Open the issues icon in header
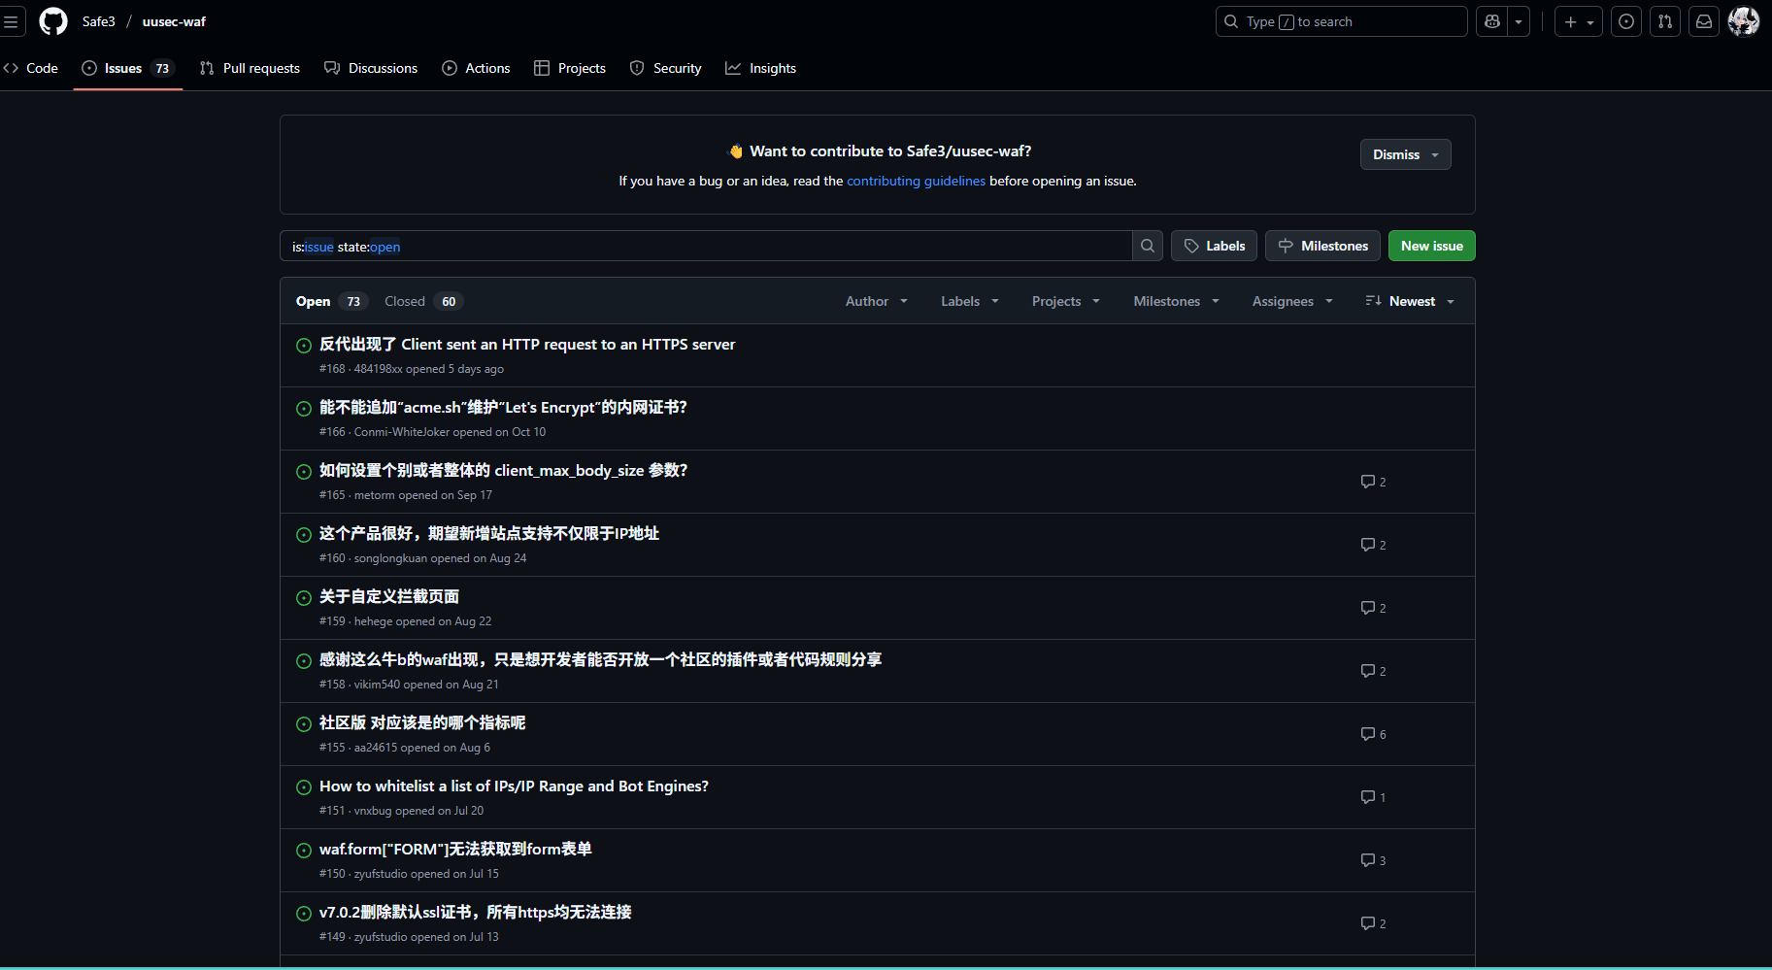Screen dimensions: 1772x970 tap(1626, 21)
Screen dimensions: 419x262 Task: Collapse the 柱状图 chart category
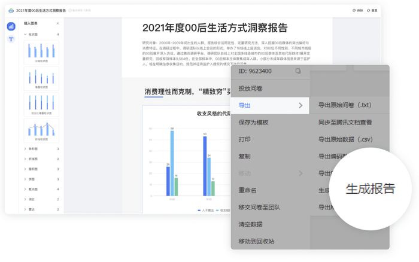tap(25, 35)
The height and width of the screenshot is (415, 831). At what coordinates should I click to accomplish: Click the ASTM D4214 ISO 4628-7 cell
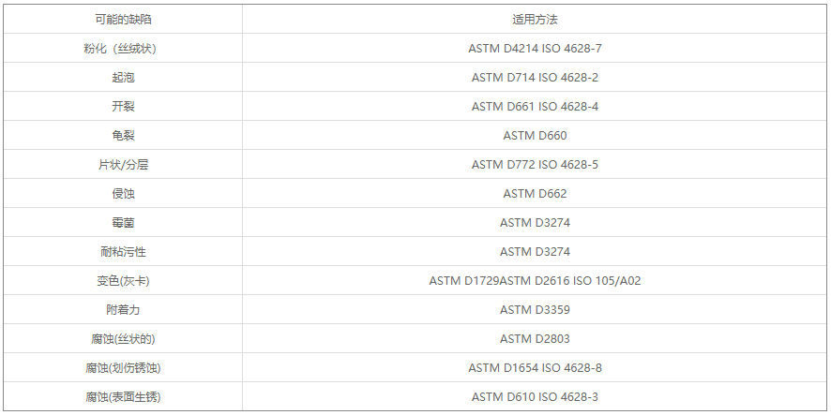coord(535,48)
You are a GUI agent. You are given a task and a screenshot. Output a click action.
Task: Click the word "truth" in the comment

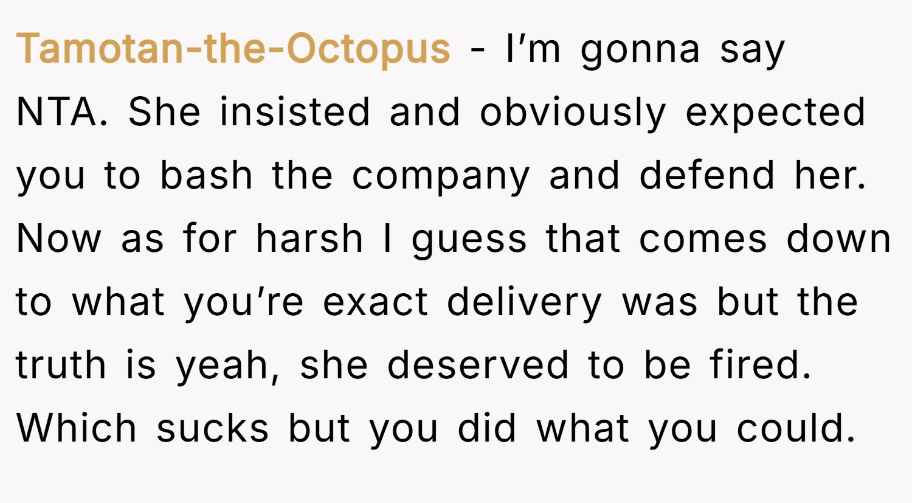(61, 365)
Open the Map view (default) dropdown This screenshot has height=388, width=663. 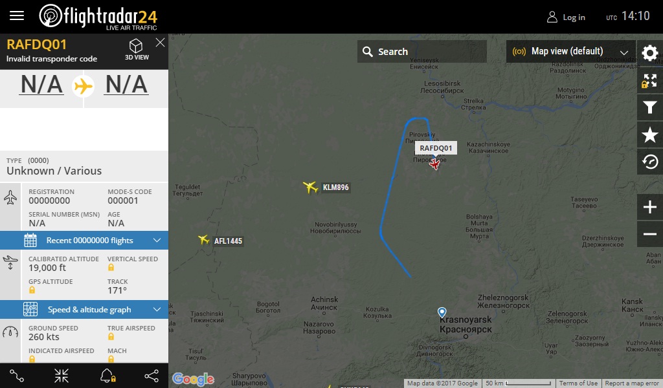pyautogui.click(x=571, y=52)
# # # #
Nothing but the lines from the first line of the data through the line with "You are a GUI" belongs in the answer, copied exactly and without pictures.

RESPONSE AREA:
Open the issues icon in header
Screen dimensions: 1772x970 tap(1626, 21)
Screen dimensions: 419x262 Task: Collapse the 柱状图 chart category
tap(25, 35)
The height and width of the screenshot is (415, 831). At what coordinates should I click to accomplish: Click the ASTM D4214 ISO 4628-7 cell
coord(535,48)
You are a GUI agent. You are given a task and a screenshot. Output a click action.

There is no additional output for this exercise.